12. Não tendes ouvido -pois já o disse aqui de outra vez, embora não a este propósito - da
Esposa, que «a meteu Deus na adega do vinho, e ordenou nela a caridade?». Pois assim é isto:
como aquela alma já se entrega em Suas mãos, e o grande amor a tem tão rendida, não sabe nem
quer mais senão que Deus faça dela o que quiser (que jamais fará Deus esta mercê, penso eu, a
não ser à alma a quem já toma por muito Sua), e quer que, sem que ela entenda como, saia dali
marcada com o Seu selo. Porque verdadeiramente a alma ali não faz mais do que a cera quando
alguém lhe imprime o selo, pois a cera não o imprime em si mesma; somente está disposta, digo,
branda; e ainda, para esta disposição, tão-pouco é ela que se abranda, mas fica quieta e o
consente. Oh! bondade de Deus, que tudo há-de ser à Vossa custa! Só quereis a nossa vontade
e que não haja impedimento na cera.
13. Pois vede, irmãs, o que o nosso Deus faz aqui para que esta alma já se conheça por Sua;
dá-lhe do que tem, que é o que teve Seu Filho nesta vida: não nos pode fazer maior mercê.

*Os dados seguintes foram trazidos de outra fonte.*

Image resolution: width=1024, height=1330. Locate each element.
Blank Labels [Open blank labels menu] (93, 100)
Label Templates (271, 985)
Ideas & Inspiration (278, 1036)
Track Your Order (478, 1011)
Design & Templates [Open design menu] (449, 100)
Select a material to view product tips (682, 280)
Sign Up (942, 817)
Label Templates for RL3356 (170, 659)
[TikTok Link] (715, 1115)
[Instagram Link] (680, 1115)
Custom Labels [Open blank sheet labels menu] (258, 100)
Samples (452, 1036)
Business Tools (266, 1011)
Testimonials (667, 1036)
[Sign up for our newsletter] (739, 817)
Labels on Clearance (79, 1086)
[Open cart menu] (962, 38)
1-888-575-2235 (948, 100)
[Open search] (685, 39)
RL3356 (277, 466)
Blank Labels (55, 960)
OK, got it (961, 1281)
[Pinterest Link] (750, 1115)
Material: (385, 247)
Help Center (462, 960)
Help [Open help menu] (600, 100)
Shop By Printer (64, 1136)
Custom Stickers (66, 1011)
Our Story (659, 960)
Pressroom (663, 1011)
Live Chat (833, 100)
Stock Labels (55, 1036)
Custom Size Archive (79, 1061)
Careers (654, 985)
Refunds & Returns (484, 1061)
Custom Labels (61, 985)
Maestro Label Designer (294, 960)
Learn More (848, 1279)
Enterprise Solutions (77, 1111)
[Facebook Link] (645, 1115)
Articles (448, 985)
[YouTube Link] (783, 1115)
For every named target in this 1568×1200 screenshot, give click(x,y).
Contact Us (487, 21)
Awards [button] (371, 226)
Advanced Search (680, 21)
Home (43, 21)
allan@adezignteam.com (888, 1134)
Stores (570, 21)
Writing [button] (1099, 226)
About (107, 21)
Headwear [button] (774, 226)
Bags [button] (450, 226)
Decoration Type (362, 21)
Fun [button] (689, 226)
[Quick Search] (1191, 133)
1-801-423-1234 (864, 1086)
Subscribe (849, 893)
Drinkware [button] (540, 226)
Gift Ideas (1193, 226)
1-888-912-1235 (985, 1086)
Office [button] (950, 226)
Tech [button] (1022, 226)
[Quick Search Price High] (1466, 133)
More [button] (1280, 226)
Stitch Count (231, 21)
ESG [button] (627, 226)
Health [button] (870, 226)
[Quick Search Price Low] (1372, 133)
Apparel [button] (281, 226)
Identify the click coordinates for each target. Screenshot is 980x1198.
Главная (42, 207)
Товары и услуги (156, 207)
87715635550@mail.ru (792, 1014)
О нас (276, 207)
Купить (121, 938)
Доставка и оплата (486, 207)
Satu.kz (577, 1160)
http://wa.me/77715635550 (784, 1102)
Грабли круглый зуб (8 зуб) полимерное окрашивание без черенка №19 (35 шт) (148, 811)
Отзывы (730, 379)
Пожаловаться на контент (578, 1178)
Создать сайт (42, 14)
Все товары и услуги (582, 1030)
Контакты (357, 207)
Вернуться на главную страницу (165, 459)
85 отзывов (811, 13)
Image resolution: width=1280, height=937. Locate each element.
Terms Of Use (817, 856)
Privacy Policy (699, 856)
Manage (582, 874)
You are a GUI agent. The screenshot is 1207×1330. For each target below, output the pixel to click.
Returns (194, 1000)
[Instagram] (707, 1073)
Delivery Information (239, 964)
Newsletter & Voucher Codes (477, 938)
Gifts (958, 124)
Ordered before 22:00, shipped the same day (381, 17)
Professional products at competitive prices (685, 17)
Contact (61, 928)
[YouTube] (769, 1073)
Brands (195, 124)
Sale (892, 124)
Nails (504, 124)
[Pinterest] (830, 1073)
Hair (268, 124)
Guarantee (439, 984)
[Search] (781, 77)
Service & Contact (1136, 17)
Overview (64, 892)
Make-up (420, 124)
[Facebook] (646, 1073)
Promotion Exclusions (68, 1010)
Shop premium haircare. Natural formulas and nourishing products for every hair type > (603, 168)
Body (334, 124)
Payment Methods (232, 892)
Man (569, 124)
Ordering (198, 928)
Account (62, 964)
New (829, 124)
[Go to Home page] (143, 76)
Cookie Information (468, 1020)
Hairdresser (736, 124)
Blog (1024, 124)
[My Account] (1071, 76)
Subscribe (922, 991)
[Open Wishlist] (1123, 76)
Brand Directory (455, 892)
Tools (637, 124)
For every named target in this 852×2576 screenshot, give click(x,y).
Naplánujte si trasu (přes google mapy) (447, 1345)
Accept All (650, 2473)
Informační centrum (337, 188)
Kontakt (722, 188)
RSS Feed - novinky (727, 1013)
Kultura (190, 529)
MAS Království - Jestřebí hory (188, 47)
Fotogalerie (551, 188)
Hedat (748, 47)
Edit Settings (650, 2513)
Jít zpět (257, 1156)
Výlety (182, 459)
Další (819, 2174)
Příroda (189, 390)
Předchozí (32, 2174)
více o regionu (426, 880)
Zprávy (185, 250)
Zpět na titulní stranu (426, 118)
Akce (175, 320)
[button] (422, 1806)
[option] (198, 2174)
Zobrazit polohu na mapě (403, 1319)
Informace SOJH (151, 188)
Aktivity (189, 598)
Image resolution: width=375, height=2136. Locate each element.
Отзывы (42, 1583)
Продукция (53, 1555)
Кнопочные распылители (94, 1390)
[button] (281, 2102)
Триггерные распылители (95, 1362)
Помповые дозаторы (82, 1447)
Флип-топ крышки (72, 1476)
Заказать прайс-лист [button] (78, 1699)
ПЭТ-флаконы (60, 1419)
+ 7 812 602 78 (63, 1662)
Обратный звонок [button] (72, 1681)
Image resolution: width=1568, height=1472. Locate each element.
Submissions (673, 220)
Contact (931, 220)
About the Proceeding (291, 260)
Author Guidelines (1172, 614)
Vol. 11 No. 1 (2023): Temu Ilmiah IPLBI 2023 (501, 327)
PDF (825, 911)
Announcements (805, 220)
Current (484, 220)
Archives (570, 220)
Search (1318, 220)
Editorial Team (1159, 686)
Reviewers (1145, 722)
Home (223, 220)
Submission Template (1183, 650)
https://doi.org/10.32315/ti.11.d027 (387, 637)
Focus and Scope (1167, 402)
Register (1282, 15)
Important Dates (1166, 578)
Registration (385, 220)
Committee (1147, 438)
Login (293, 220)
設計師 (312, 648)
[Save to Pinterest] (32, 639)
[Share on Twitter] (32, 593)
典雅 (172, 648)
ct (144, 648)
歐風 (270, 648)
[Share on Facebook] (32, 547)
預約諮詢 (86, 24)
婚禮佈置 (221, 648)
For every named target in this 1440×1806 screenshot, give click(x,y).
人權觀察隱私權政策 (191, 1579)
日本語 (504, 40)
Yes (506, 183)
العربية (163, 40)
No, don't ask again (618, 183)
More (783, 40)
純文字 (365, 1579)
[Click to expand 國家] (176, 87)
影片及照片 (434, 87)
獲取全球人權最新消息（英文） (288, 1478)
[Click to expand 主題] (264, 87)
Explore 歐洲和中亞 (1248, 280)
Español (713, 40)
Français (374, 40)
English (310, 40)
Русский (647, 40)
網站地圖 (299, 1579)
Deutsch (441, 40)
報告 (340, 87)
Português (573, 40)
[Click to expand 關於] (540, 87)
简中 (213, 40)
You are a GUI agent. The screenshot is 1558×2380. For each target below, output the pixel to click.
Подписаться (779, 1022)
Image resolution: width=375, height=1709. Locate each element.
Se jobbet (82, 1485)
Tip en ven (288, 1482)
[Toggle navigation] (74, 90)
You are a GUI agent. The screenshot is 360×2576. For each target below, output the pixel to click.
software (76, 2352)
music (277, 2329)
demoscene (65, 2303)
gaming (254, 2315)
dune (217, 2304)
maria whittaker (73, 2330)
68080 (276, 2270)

Quem, mais do que Ele, devia querer sair desta vida? E assim o disse Sua Majestade na Ceia:
«Com desejo desejei». - Pois como, Senhor, não se Vos pôs diante a trabalhosa morte de que
havíeis de morrer, tão penosa e espantosa? - Não, porque o grande amor que tenho e o desejo
de que se salvem as almas sobrepuja, sem comparação, essas penas; e as grandíssimas que
padeci e padeço, desde que estou no mundo, são bastantes para ter as outras em nada, em sua
comparação.
14. É assim que muitas vezes tenho meditado nisto, e sabendo eu o tormento que passa e tem
passado certa alma que conheço de ver ofender a Nosso Senhor, tormento que lhe é tão
insofrível, que muito mais quisera ela morrer que sofrê-lo, e pensa, se uma alma com tão
pouquíssima caridade, comparada com a de Cristo, que se podia dizer quase nenhuma em
comparação, sentia este tormento tão insofrível, qual não seria o sentimento de Nosso Senhor
Jesus Cristo, e que vida não deveria Ele passar, pois todas as coisas Lhe eram presentes e estava
sempre vendo as grandes ofensas que se faziam a Seu Pai? Sem dúvida alguma, eu creio que
foram muito maiores que as da Sua Sacratíssima Paixão, porque então já via o fim destes
trabalhos, e com isto, e com o contento de ver o nosso remédio com Sua morte e mostrar o amor
que tinha a Seu Pai em padecer tanto por Ele; se moderariam as dores, tal como acontece cá na
terra aos que, com a força do amor, fazem grandes penitências, que quase não as sentem, antes
quereriam fazer mais e mais, e tudo lhes parece pouco. Pois, que seria este sentimento em Sua
Majestade, vendo-se em tão grande ocasião de mostrar a Seu Pai quão perfeitamente cumpria
em obedecer-Lhe, e com o amor do próximo? Oh! grande deleite, padecer em fazer a vontade
de Deus! Mas, o ver tão de contínuo tantas ofensas feitas a Sua Majestade, e tantas almas irem
ao inferno, tenho-o por coisa tão dura que, creio, se não fora mais que homem, um dia daquela
pena bastava para acabar muitas vidas, quanto mais uma.